Pierce County, covering nearly 1,700 square miles, plans to roll out a wireless network: The county of 750,000 residents, includes the city of Tacoma (pop. 200,000), the butt of my hometown of Seattle's jokes until the recent high-tech, low-smell boom down south. (Tacoma is known for the odor produced by forest product handling, when the wind is just right.) The pilot will roll out starting in November town by town initially. A consortium of municipalities is working with CenturyTel, which will bear all the cost, and which will use SkyPilot gear. Tacoma may opt in for a downtown pilot project.
While SkyPilot maintains their gear competes effectively against other metro-scale providers for urban deployment, I do believe they have a special advantage in rural/town networks. SkyPilot uses a single radio that constantly switches through a scheduled pattern on eight sectorized (45-degree) antennas. This allows them to run extremely high-powered directional links and low-power local links on a single device with simplified pointing. This would require multiple radios or nodes with other manufacturers' gear.
The network will sport free, time-limited public access each day; premium, fee-based access (pricing not set); commercial business-grade broadband; secured municipal and academic access; and free public safety access over what I believe is both the 2.4 GHz public and 4.9 GHz public safety bands. The network will also be resold on a wholesale basis to ISPs.

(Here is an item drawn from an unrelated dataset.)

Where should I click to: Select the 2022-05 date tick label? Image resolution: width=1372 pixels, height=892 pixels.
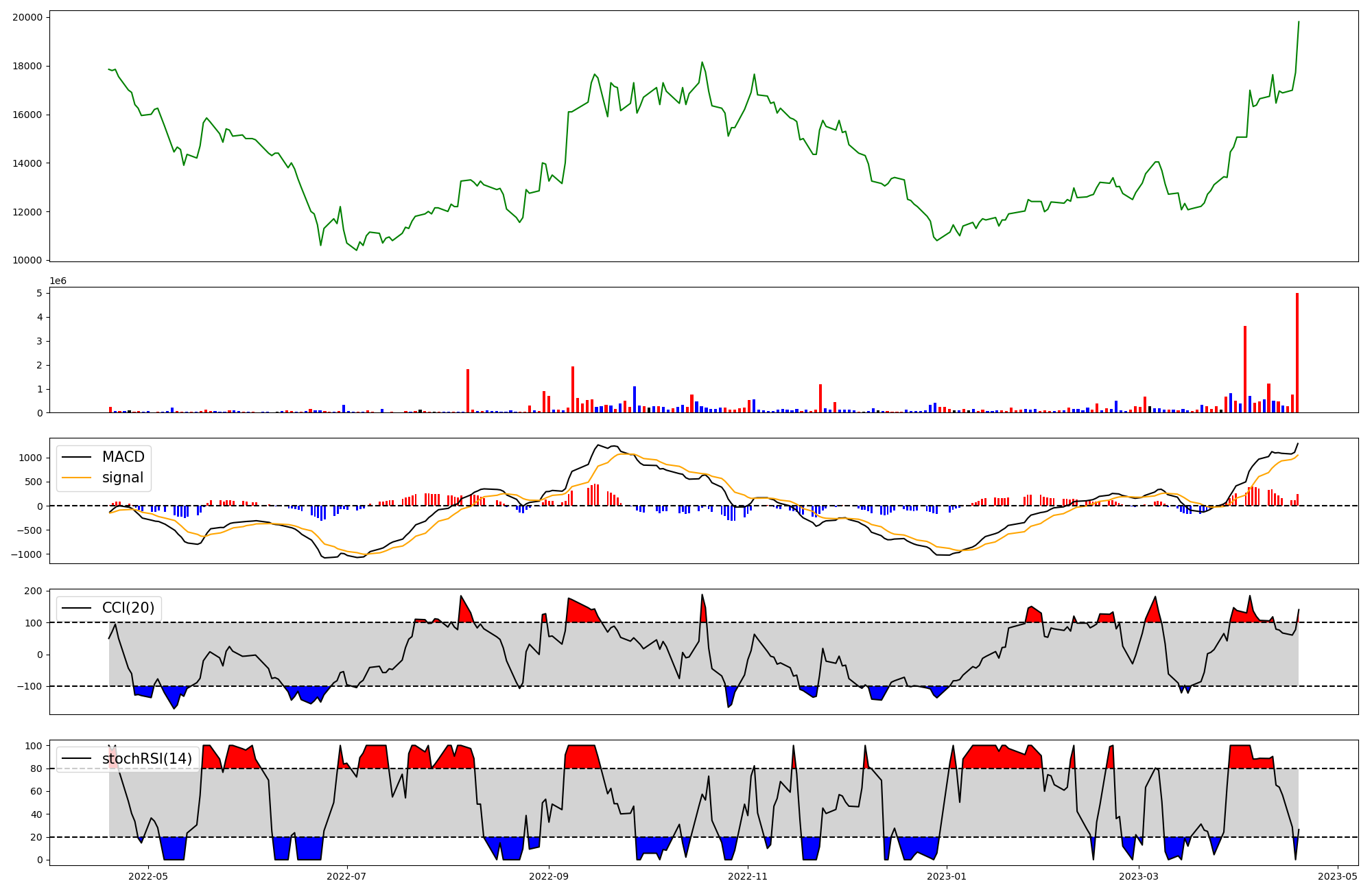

The "west-metro" area of Colorado--Lakewood to Boulder--collaborate on 220 square mile network: The '"largest regional Wi-Fi networks" phrase will soon need to be retired. This project is big now, but with 1,000-square-mile projects busting out, it will seem quaint in a year. The area in question comprises 10 communities and 600,000 people, and the goal is to have a vendor building the Wi-Fi network by early 2007. They'd like to charge $20 to $30 per month for basic access with low-income discounts.
Santa Barbara airport adds Wi-Fi: ICOA has installed service that launches tomorrow at the airport in the affluent southern California town, home to a bizarre newspaper conflict involving the ex-wife of a prominent McCaw; Doc Searls, blogger and raconteur, an author of The Cluetrain Manifesto; and Jim Sterne, the nicest e-marketing guru on the planet. Oh, and 200,000 other people in the metropolitan area. The airport handles nearly a million passengers a year.